I KID YOU NOT they changed the gate for this flight twice in the three hours we were waiting. One time they announced it and the other time they didn’t even bother. AGAIN. I was livid but thank goodness we were on to the inadequacies of the Atlanta Delta employees. A half hour before the flight was supposed to leave the gate agent made an announcement asking for people to give up their seats for free plane vouchers... not a good sign. Seems that there was an equipment downgrade to a smaller plane and they could no longer accommodate all the people on the flight with confirmed seats. Meaning there was no way Mr. Rogue and I were getting on that flight.
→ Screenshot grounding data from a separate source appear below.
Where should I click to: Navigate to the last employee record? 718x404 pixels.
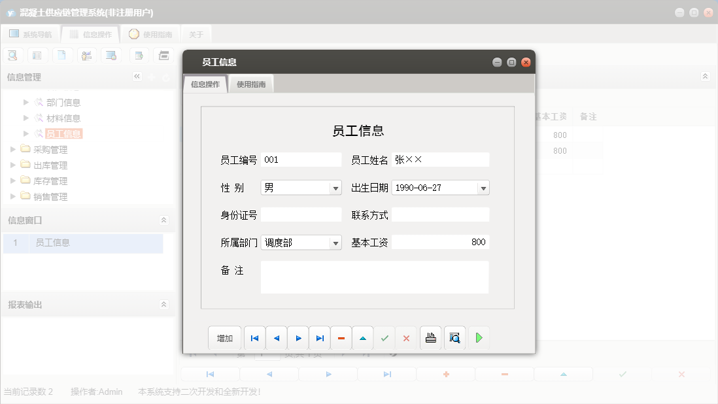(x=320, y=337)
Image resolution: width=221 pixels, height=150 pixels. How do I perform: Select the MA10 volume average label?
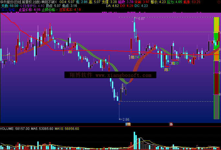(63, 128)
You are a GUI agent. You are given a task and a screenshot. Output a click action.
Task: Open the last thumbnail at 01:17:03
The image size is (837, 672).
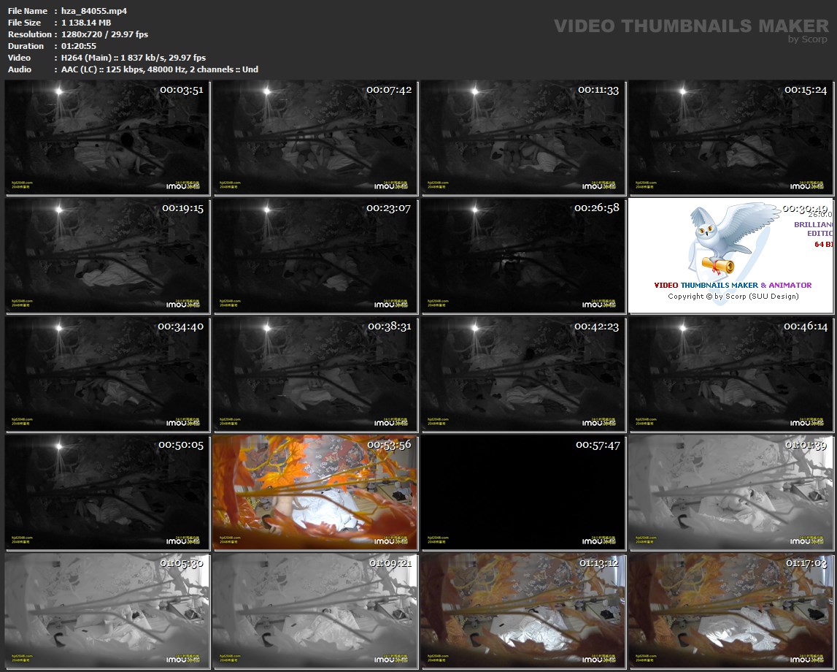coord(731,611)
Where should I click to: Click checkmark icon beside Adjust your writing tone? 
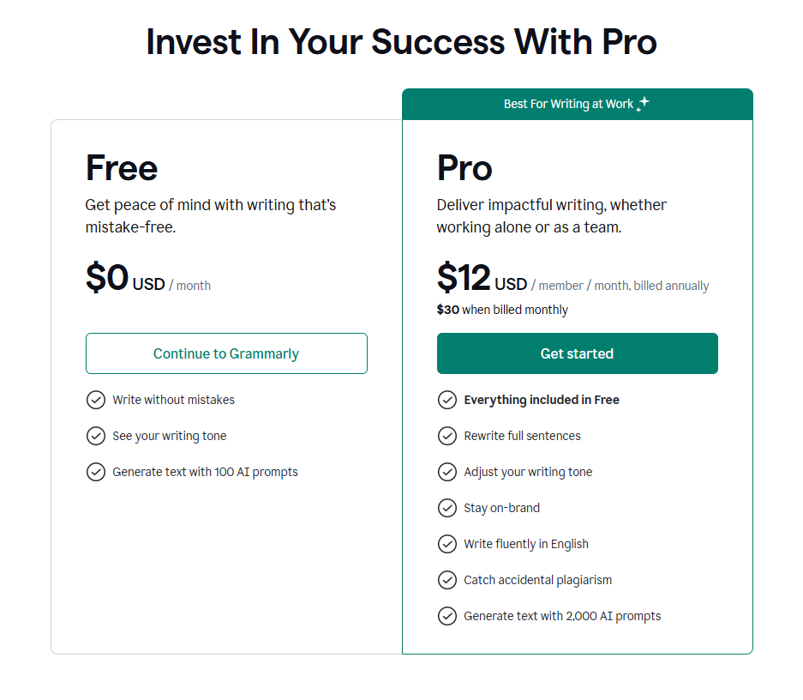pyautogui.click(x=447, y=472)
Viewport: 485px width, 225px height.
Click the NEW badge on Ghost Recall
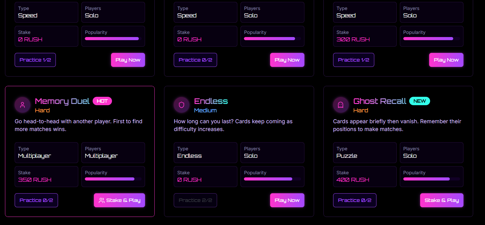pyautogui.click(x=420, y=101)
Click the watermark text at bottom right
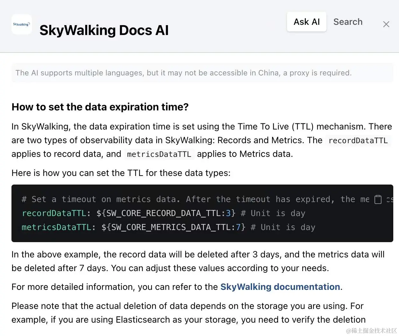 point(371,331)
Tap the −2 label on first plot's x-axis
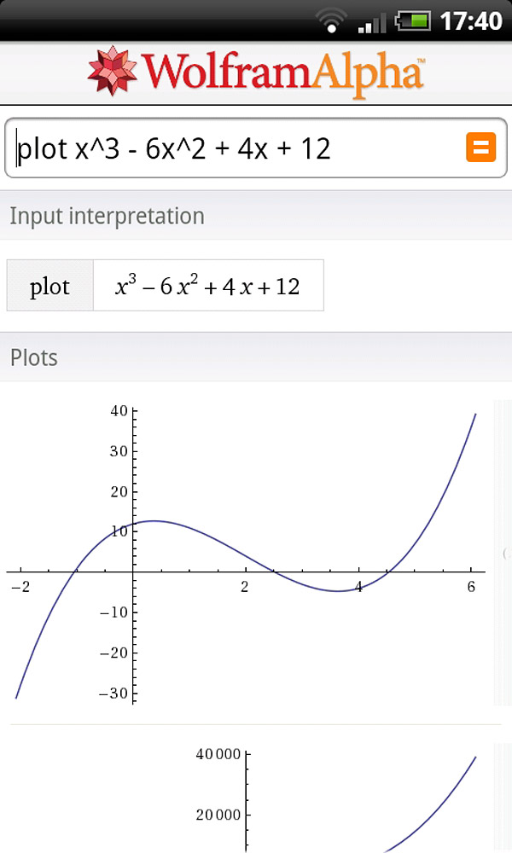The image size is (512, 853). (x=20, y=587)

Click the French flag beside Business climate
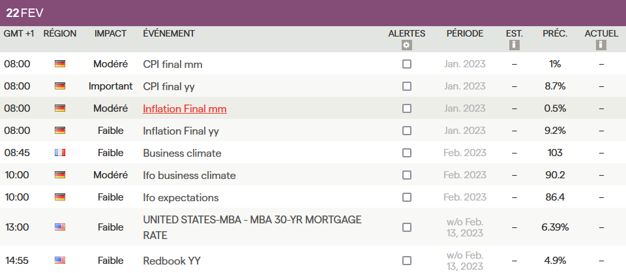(x=60, y=153)
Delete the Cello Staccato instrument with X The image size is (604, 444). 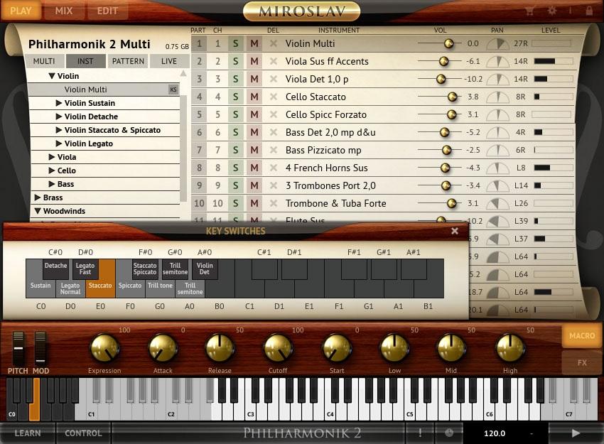click(274, 97)
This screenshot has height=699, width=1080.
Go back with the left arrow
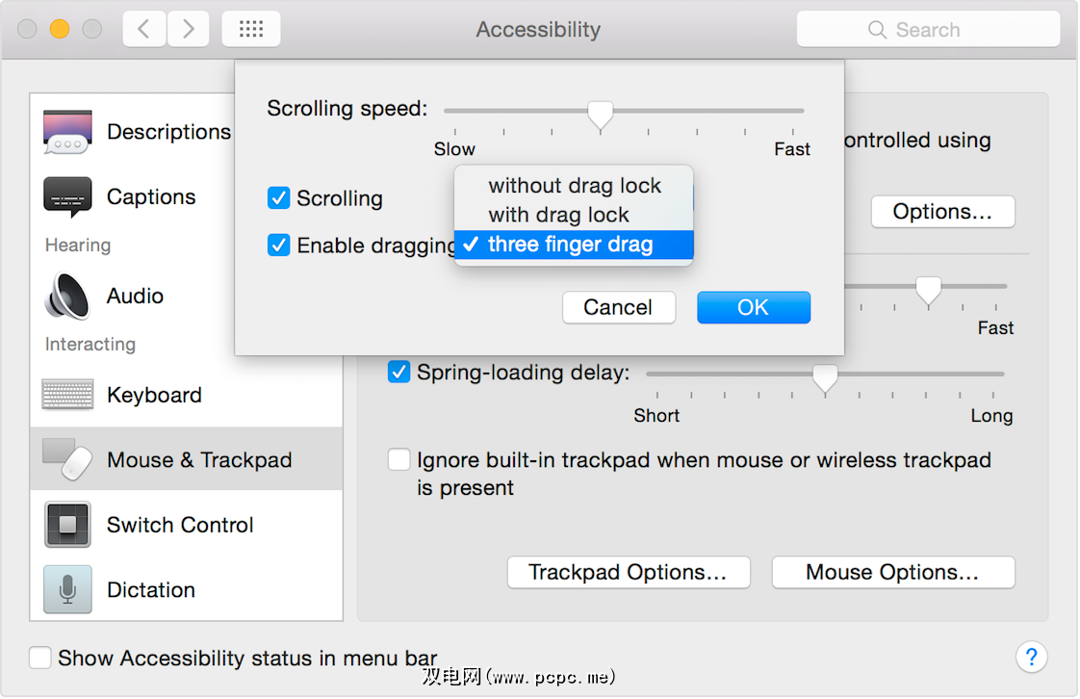[144, 30]
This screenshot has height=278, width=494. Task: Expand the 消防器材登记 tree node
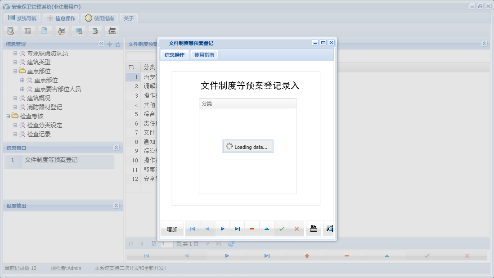click(x=15, y=107)
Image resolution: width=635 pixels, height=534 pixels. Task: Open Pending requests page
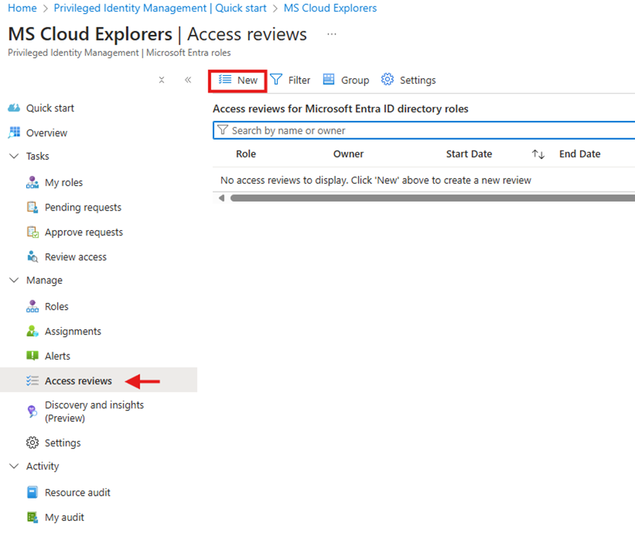tap(82, 208)
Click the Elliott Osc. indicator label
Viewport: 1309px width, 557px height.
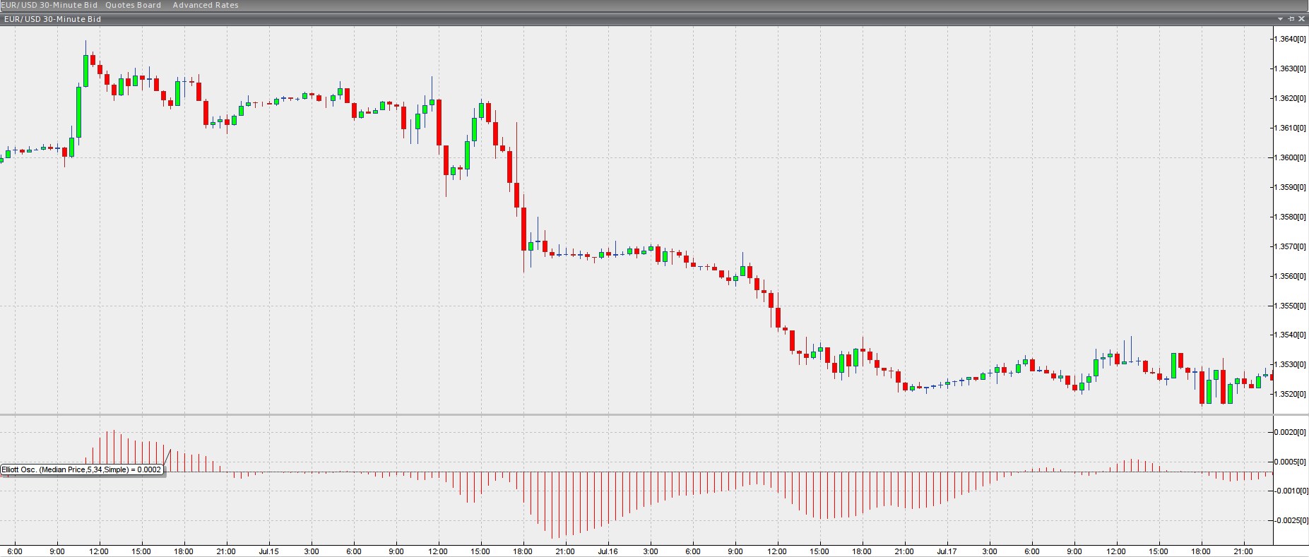tap(81, 469)
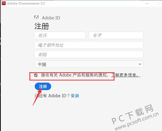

We have now been in Atlanta for six and a half hours, traveling for twelve hours and I was SO NOT HAPPY. Since it was creeping on 10:00pm I knew we had little chance of getting to Panama City Florida so I conceded defeat and went to talk to the Delta counter about getting a flight the next day.

The first evilness I talked too didn’t understand the definition of customer service. All she understood was how to be evil. When I asked about hotel vouchers or rebooking our flight she said that we were on our own, that it was not their fault we missed our flight and that there was nothing that she could do. Rather than ripping her hair out which was my first inclination I politely asked for a manager... she smiled her evil cat smile and informed me she WAS the manager. I walked away.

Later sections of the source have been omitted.